1. e4 c6 2. d4 d5 3. exd5 cxd5 4. c4 Nf6 5. Nc3 g6 6. cxd5 Nxd5 7. Qb3 Nxc3

Retreating the knight to b6 is more common. After 7 . . . Nxc3, White should play 8. Bc4] with an awkward threat against f7. My opponent seemed to have forgotten this little piece of theory.

8. bxc3 Bg7 9. Nf3 0-0 10. Be2 Nc6 11. 0-0 Qc7 12. Bg5 Be6

Thanks to his error at move eight, White already stands worse. Without any attack on the K-side, his backward c-pawn is a liability. 13. d5 now loses a pawn to Na5.

13. Qa3 Rfe8 14. Rac1 h6 15. Be3 Bd5 16. Rfd1 Rad8

The black rooks generally belong on c8 and d8 in such positions, but I was planning to strike in the centre with e5.

17. Ne1

With 17. c4 losing a pawn to Bxf3 and Nxd4, White is short of good moves. 17. Nd2 runs into 17 . . . e5] 18. c4 Bxg2] winning after 19. Kxg2 exd4 or 19. d5 Nd4.

After his move, I had a very long think. Simply 17 . . . Na5 keeps a big positional advantage, since 18. c4 Nxc4 19. Qb4 Rc8 is impossible for White. Nevertheless, I still wanted to play e5, even though 17 . . . e5 18. c4 Bxg2 no longer works because of 19. Nxg2 exd4 20. Bf4.

Then I was attracted by another idea.

17 . . . e5 18. c4 exd4 19. cxd5 dxe3 20. dxc6 Rd2]]

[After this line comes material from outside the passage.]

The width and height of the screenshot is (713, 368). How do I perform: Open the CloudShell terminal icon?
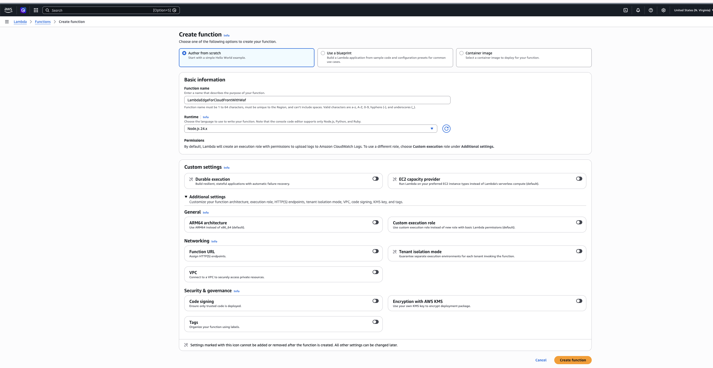coord(625,10)
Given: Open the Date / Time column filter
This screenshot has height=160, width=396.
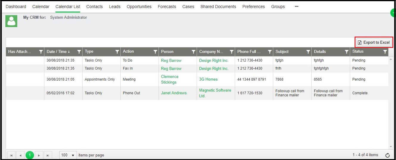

This made the temptation to play e5 irresistible. The threats are Rxe2, exf2+ and Bb2.

21. fxe3 (see diagram)

What now? I had rejected 21 . . . Rxe2 because of 22. Rd7 Qb6 23. Rxb7, but analysing the position with a friend later, we discovered 23 . . . Qd4]] Even enlisting the help of a computer, we were unable to find a defence for White after this surprising move. He cannot capture the queen: 24. exd4 Bxd4+ 25. Kf1 Rf2+ 26. Kg1 Rf3+ 27. Kh1 Rf1 mate, and most other moves are met by a rook capture on e3.

21 . . . Bb2?

Missing not only the beautiful combination, but White's next move too. After this, my position goes rapidly downhill in time-trouble.

22. cxb7] Qxb7 23. Qa4 Qe7 24. Rxd2 Bxc1 25. Rc2 Bxe3+ 26. Kf1 Rb8 27. Bf3 Qd6

My black-square threats are a nuisance, but not remotely enough for the piece.

28. Re2 Bb6 29. Re8+ Rxe8 30. Qxe8+ Kg7 31. g3 Qd4 32. Kg2 Qf2+ 33. Kh3 Qf1+ 34. Bg2 Qf5+ 35. g4 Qf6 36. Nf3 h5 37. Qe5 resigns.